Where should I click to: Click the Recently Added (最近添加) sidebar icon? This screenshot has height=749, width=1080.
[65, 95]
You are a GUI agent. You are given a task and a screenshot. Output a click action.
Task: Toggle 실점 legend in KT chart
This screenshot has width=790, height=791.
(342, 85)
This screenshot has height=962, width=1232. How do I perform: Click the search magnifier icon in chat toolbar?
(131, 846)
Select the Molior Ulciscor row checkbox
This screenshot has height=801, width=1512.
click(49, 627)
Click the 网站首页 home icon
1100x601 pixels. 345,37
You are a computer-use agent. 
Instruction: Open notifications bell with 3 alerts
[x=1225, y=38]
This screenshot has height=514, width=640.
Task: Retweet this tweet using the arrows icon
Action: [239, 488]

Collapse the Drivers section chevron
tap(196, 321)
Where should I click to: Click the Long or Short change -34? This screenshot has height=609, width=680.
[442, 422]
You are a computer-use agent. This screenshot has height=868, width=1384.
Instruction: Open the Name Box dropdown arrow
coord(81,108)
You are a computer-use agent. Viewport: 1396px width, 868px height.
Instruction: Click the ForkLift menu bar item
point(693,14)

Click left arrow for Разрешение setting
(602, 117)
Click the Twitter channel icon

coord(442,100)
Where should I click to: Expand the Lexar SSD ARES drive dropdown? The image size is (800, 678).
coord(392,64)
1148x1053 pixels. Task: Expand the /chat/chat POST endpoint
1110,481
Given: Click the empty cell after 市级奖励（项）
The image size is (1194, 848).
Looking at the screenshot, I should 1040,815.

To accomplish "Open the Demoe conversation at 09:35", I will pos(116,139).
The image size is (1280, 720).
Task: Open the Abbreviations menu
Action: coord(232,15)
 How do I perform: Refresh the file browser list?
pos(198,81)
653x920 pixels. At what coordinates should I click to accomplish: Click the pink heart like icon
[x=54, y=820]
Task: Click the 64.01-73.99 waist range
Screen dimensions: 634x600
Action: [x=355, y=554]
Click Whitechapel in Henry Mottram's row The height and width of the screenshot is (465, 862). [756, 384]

- - - - - - -

## TASK OBJECTIVE
Locate every line in the records above that contains the word "icon" and copy each of those lines in full.

## OUTPUT OF THE EXERCISE
Where should I click to: Click the Recently Added (最近添加) sidebar icon? This screenshot has height=749, width=1080.
This screenshot has height=962, width=1232. How do I perform: Click the search magnifier icon in chat toolbar?
Click the 网站首页 home icon
Task: Retweet this tweet using the arrows icon
Click the Twitter channel icon
653x920 pixels. At what coordinates should I click to accomplish: Click the pink heart like icon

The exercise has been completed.